### THE DATA
+++
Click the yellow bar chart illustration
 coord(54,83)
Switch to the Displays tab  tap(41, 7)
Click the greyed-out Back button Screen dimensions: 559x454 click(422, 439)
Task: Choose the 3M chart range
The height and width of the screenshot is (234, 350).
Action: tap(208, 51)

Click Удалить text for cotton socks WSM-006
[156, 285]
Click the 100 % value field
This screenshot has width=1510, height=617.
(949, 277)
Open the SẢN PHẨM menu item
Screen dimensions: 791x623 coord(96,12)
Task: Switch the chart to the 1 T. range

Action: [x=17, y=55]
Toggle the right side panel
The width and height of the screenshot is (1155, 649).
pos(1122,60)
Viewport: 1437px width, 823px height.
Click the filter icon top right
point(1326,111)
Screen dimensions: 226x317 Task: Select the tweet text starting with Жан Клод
+++
### WHAT IS NEEDED
From the first line to the last, copy the records without alteration.

### ANSWER TO THIS PROBLEM
Click the yellow bar chart illustration
 coord(54,83)
Switch to the Displays tab  tap(41, 7)
Click the greyed-out Back button Screen dimensions: 559x454 click(422, 439)
Task: Choose the 3M chart range
The height and width of the screenshot is (234, 350).
Action: tap(208, 51)

Click Удалить text for cotton socks WSM-006
[156, 285]
Click the 100 % value field
This screenshot has width=1510, height=617.
(949, 277)
Open the SẢN PHẨM menu item
Screen dimensions: 791x623 coord(96,12)
Task: Switch the chart to the 1 T. range

Action: [x=17, y=55]
Toggle the right side panel
The width and height of the screenshot is (1155, 649).
pos(1122,60)
Viewport: 1437px width, 823px height.
Click the filter icon top right
point(1326,111)
Screen dimensions: 226x317 Task: Select the tweet text starting with Жан Клод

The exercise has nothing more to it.